GitHub vs GitLab: Which Should You Choose?
Choose GitHub if:
- You’re building or contributing to open-source software
- Your team is developer-focused and values community/ecosystem
- You want the best AI coding assistant (Copilot)
- You need massive integration options with third-party tools
- You use GitHub Actions and it’s working well
Choose GitLab if:
- You need a self-hosted solution without expensive licensing
- You want everything (CI/CD, security, registry, project management) in one tool
- You have compliance or data residency requirements
- You’re running complex DevOps pipelines with security requirements
- You’re a startup wanting to avoid tool sprawl
Many companies actually use both: GitHub for open-source and public-facing projects, GitLab for internal enterprise work. There’s no rule saying you have to pick just one.
Migrating Between Platforms
If you’re already on one platform and considering moving, both offer migration tools. GitHub has an importer for GitLab repos, and GitLab can import from GitHub. Issues, pull/merge requests, and wikis can often be migrated, though the process isn’t always perfectly smooth. Plan for some manual cleanup.
One thing to consider: CI/CD pipelines won’t migrate automatically. GitHub Actions YAML and GitLab CI YAML are different formats and you’ll need to rewrite your pipeline definitions. Factor this in as a significant migration cost.
Alternatives Worth Considering
While GitHub and GitLab dominate, a few other platforms are worth knowing:
- Bitbucket (Atlassian): Best if you’re already using Jira. Deep integration with Atlassian ecosystem.
- Gitea: Extremely lightweight self-hosted option. Good for small teams who need basic Git hosting only.
- Azure DevOps: Microsoft’s enterprise offering, strong if you’re deep in the Azure ecosystem.
- Codeberg: Privacy-focused, non-profit alternative based on Forgejo.
For most developers, GitHub or GitLab will be the right choice. The alternatives fill niche use cases. For managing your repositories locally, also check out our guide to the best Git clients in 2026.
FAQ: GitHub vs GitLab 2026
Is GitLab completely free?
GitLab Community Edition (self-hosted) is completely free and open-source. GitLab SaaS (cloud-hosted) has a free tier with 400 CI minutes per month. Paid plans start at $29/user/month.
Can I use both GitHub and GitLab?
Absolutely. Many organizations use GitHub for open-source projects and GitLab for internal enterprise repositories. You can even mirror repositories between both platforms.
Is GitHub owned by Microsoft?
Yes, Microsoft acquired GitHub in 2018 for $7.5 billion. Some developers prefer GitLab or self-hosted alternatives due to this. That said, GitHub has largely operated independently and the developer experience has improved under Microsoft’s ownership.

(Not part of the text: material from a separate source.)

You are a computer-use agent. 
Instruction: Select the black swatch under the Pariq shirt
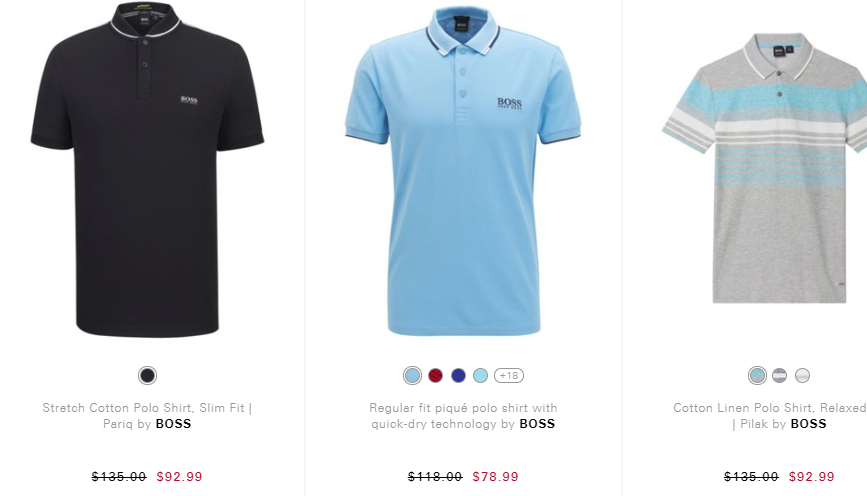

Which is better for DevOps teams?
GitLab was purpose-built for DevOps with everything integrated (CI/CD, security scanning, container registry, monitoring). For complex DevOps pipelines especially in regulated environments, GitLab is often the better choice. GitHub has closed the gap significantly with Actions, but GitLab’s native integration is still deeper.
Does GitLab have an AI coding assistant?
Yes — GitLab Duo is their AI coding assistant, available on paid plans. It includes code suggestions, chat assistance, and vulnerability explanations. GitHub Copilot is currently more mature and widely adopted, but GitLab Duo is improving rapidly.